Exercise prompt
Each record that follows should be transcribed word for word.

Data to use

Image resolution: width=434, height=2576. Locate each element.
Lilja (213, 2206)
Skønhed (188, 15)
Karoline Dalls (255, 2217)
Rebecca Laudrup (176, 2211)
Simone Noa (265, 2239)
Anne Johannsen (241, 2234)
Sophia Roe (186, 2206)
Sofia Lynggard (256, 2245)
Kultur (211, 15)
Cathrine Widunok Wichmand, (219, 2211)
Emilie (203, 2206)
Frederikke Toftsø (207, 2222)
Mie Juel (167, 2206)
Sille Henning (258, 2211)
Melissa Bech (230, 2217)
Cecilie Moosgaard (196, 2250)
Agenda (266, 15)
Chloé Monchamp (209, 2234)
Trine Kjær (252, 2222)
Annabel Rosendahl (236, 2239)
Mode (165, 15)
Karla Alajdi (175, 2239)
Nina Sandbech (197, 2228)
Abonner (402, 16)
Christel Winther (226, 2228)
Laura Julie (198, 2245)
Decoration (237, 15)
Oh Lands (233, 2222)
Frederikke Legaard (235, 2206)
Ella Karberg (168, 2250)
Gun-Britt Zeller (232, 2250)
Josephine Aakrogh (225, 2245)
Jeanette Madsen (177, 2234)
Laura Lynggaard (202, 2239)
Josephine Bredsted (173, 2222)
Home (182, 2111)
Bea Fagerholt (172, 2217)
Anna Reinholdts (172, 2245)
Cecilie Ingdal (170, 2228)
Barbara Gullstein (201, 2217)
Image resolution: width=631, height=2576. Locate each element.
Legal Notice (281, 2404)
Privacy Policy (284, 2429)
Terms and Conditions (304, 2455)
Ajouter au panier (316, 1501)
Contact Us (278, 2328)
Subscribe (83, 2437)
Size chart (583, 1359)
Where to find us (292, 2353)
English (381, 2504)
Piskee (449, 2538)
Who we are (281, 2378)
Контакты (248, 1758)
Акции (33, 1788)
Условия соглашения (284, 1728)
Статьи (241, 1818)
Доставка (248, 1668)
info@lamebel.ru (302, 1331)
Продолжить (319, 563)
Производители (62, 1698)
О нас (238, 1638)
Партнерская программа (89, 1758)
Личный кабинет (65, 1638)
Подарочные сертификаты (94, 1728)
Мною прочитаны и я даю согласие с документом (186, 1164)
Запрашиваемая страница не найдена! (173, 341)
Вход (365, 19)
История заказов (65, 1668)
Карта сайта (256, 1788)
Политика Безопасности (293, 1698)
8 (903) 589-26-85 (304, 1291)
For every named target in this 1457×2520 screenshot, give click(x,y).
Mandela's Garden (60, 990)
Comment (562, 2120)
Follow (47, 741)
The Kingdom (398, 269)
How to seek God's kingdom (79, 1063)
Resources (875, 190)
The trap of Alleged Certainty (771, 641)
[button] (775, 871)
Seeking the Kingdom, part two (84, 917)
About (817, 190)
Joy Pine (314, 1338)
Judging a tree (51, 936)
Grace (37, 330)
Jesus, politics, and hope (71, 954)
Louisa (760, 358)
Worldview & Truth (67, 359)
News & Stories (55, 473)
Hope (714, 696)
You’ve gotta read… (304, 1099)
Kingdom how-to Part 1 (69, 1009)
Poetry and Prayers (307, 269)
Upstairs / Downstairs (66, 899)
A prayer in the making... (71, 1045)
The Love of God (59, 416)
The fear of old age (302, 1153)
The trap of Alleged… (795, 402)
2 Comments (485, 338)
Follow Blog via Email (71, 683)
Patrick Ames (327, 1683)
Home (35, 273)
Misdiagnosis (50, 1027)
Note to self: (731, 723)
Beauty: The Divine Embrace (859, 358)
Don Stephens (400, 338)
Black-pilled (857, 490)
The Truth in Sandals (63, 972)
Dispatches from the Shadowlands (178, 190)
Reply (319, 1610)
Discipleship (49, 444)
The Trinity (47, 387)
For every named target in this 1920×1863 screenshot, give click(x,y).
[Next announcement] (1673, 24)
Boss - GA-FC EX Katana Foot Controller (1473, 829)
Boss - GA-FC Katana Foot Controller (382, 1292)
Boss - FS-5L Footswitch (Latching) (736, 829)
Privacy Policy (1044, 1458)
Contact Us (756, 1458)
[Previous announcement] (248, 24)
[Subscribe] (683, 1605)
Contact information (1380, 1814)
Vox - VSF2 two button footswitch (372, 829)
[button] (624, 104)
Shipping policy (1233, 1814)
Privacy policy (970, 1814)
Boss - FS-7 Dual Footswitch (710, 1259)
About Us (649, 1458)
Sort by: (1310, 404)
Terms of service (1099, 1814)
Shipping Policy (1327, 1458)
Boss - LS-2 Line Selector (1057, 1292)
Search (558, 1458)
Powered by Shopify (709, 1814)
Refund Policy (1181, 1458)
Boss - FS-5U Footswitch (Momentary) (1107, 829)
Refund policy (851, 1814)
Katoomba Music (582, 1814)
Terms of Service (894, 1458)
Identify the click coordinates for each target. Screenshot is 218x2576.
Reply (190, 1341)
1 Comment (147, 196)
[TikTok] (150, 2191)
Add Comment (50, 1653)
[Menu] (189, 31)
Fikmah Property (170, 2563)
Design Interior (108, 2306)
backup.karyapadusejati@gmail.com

Result below
Image resolution: width=434, height=2576. Locate each element.
Lilja (213, 2206)
Skønhed (188, 15)
Karoline Dalls (255, 2217)
Rebecca Laudrup (176, 2211)
Simone Noa (265, 2239)
Anne Johannsen (241, 2234)
Sophia Roe (186, 2206)
Sofia Lynggard (256, 2245)
Kultur (211, 15)
Cathrine Widunok Wichmand, (219, 2211)
Emilie (203, 2206)
Frederikke Toftsø (207, 2222)
Mie Juel (167, 2206)
Sille Henning (258, 2211)
Melissa Bech (230, 2217)
Cecilie Moosgaard (196, 2250)
Agenda (266, 15)
Chloé Monchamp (209, 2234)
Trine Kjær (252, 2222)
Annabel Rosendahl (236, 2239)
Mode (165, 15)
Karla Alajdi (175, 2239)
Nina Sandbech (197, 2228)
Abonner (402, 16)
Christel Winther (226, 2228)
Laura Julie (198, 2245)
Decoration (237, 15)
Oh Lands (233, 2222)
Frederikke Legaard (235, 2206)
Ella Karberg (168, 2250)
Gun-Britt Zeller (232, 2250)
Josephine Aakrogh (225, 2245)
Jeanette Madsen (177, 2234)
Laura Lynggaard (202, 2239)
Josephine Bredsted (173, 2222)
Home (182, 2111)
Bea Fagerholt (172, 2217)
Anna Reinholdts (172, 2245)
Cecilie Ingdal (170, 2228)
Barbara Gullstein (201, 2217)
Image resolution: width=631, height=2576. Locate each element.
Legal Notice (281, 2404)
Privacy Policy (284, 2429)
Terms and Conditions (304, 2455)
Ajouter au panier (316, 1501)
Contact Us (278, 2328)
Subscribe (83, 2437)
Size chart (583, 1359)
Where to find us (292, 2353)
English (381, 2504)
Piskee (449, 2538)
Who we are (281, 2378)
Контакты (248, 1758)
Акции (33, 1788)
Условия соглашения (284, 1728)
Статьи (241, 1818)
Доставка (248, 1668)
info@lamebel.ru (302, 1331)
Продолжить (319, 563)
Производители (62, 1698)
О нас (238, 1638)
Партнерская программа (89, 1758)
Личный кабинет (65, 1638)
Подарочные сертификаты (94, 1728)
Мною прочитаны и я даю согласие с документом (186, 1164)
Запрашиваемая страница не найдена! (173, 341)
Вход (365, 19)
История заказов (65, 1668)
Карта сайта (256, 1788)
Политика Безопасности (293, 1698)
8 (903) 589-26-85 (304, 1291)
For every named target in this 1457×2520 screenshot, give click(x,y).
Mandela's Garden (60, 990)
Comment (562, 2120)
Follow (47, 741)
The Kingdom (398, 269)
How to seek God's kingdom (79, 1063)
Resources (875, 190)
The trap of Alleged Certainty (771, 641)
[button] (775, 871)
Seeking the Kingdom, part two (84, 917)
About (817, 190)
Joy Pine (314, 1338)
Judging a tree (51, 936)
Grace (37, 330)
Jesus, politics, and hope (71, 954)
Louisa (760, 358)
Worldview & Truth (67, 359)
News & Stories (55, 473)
Hope (714, 696)
You’ve gotta read… (304, 1099)
Kingdom how-to Part 1 (69, 1009)
Poetry and Prayers (307, 269)
Upstairs / Downstairs (66, 899)
A prayer in the making... (71, 1045)
The Love of God (59, 416)
The fear of old age (302, 1153)
The trap of Alleged… (795, 402)
2 Comments (485, 338)
Follow Blog via Email (71, 683)
Patrick Ames (327, 1683)
Home (35, 273)
Misdiagnosis (50, 1027)
Note to self: (731, 723)
Beauty: The Divine Embrace (859, 358)
Don Stephens (400, 338)
Black-pilled (857, 490)
The Truth in Sandals (63, 972)
Dispatches from the Shadowlands (178, 190)
Reply (319, 1610)
Discipleship (49, 444)
The Trinity (47, 387)
For every named target in this 1920×1863 screenshot, give click(x,y).
[Next announcement] (1673, 24)
Boss - GA-FC EX Katana Foot Controller (1473, 829)
Boss - GA-FC Katana Foot Controller (382, 1292)
Boss - FS-5L Footswitch (Latching) (736, 829)
Privacy Policy (1044, 1458)
Contact Us (756, 1458)
[Previous announcement] (248, 24)
[Subscribe] (683, 1605)
Contact information (1380, 1814)
Vox - VSF2 two button footswitch (372, 829)
[button] (624, 104)
Shipping policy (1233, 1814)
Privacy policy (970, 1814)
Boss - FS-7 Dual Footswitch (710, 1259)
About Us (649, 1458)
Sort by: (1310, 404)
Terms of service (1099, 1814)
Shipping Policy (1327, 1458)
Boss - LS-2 Line Selector (1057, 1292)
Search (558, 1458)
Powered by Shopify (709, 1814)
Refund Policy (1181, 1458)
Boss - FS-5U Footswitch (Momentary) (1107, 829)
Refund policy (851, 1814)
Katoomba Music (582, 1814)
Terms of Service (894, 1458)
Identify the click coordinates for each target. Screenshot is 218x2576.
Reply (190, 1341)
1 Comment (147, 196)
[TikTok] (150, 2191)
Add Comment (50, 1653)
[Menu] (189, 31)
Fikmah Property (170, 2563)
Design Interior (108, 2306)
backup.karyapadusejati@gmail.com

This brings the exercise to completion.